PIK3CA Mutations are Common in Many Tumor Types and are Often Associated With Other Driver Mutations.

Abstract

Genotyping clinical cancer specimens determines a fuller spectrum of mutations that an individual tumor harbors, and thus provides better insight into its molecular pathogenesis. Using genotyping data collected during routine clinical care our objective was to better determine the genomic landscape associated with PIK3CA mutations since much interest has been placed on PIK3CA targeted therapy. We performed multiplexed tumor genotyping within our CLIA-certified clinical laboratory on all consenting cancer patients who presented to the Brigham and Women's Hospital/Dana-Farber Cancer Center, regardless of histologic subtype. A total of 3252 cancers were genotyped for 471 mutations in 41 cancer-associated genes (including 23 mutations in PIK3CA), using a PCR-mass spectrometry assay. A total of 288 (9%) samples contained a mutation in PIK3CA, involving 25 different primary sites.
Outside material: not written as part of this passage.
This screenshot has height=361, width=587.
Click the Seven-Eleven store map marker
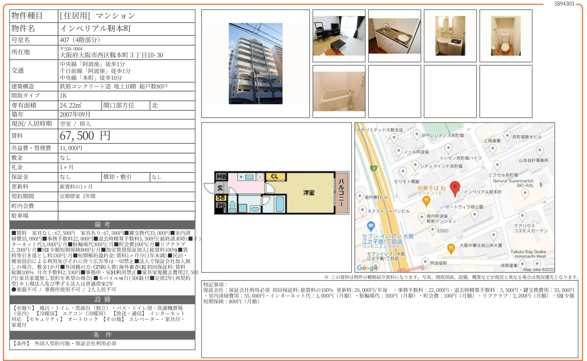tap(371, 226)
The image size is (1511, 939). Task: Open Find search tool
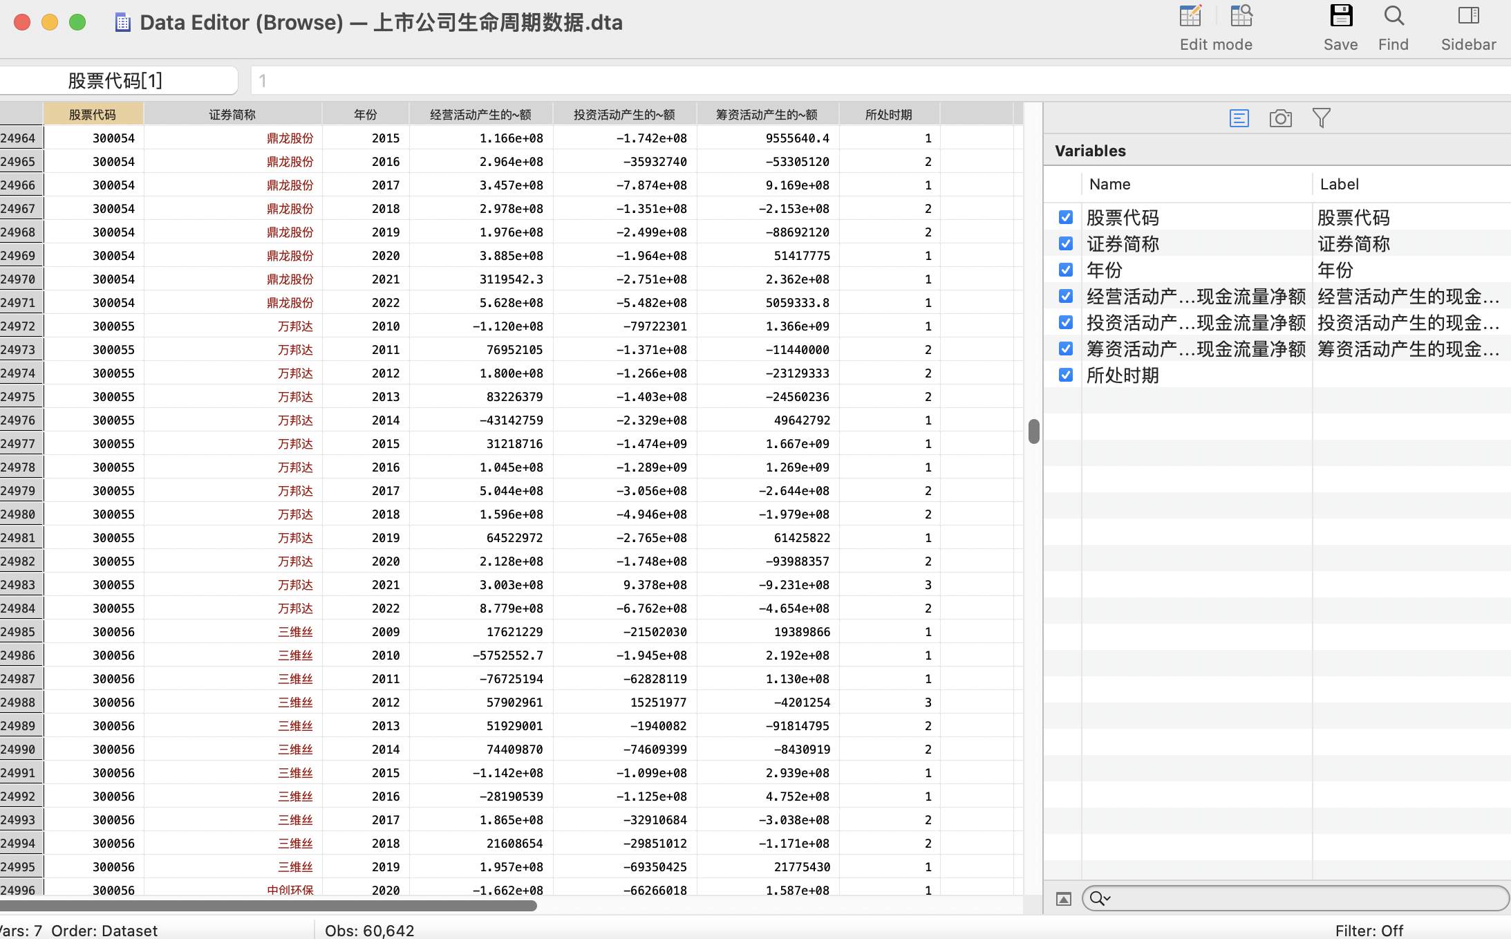1393,17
In 117 (41%) cases, the PIK3CA mutation was found with at least 1 other mutation, many known oncogenic drivers, while only 7% of the non-PIK3CA mutated cases, when comparing like tumor types, had >1 mutation (P<0.0001). Breast cancers had the highest rate of PIK3CA mutations (34%), which correlated with estrogen receptor + status (P=0.0002). These findings suggest that PIK3CA mutations may be a relatively late event and may function primarily in a supporting/modifying role, and not as a primary driver of oncogenesis. Although further studies are needed, our observations during clinical tumor genotyping suggest that when other pro-oncogenic pathways are mutated along with PIK3CA, then, PIK3CA inhibition alone may not be effective and combination therapy may be warranted.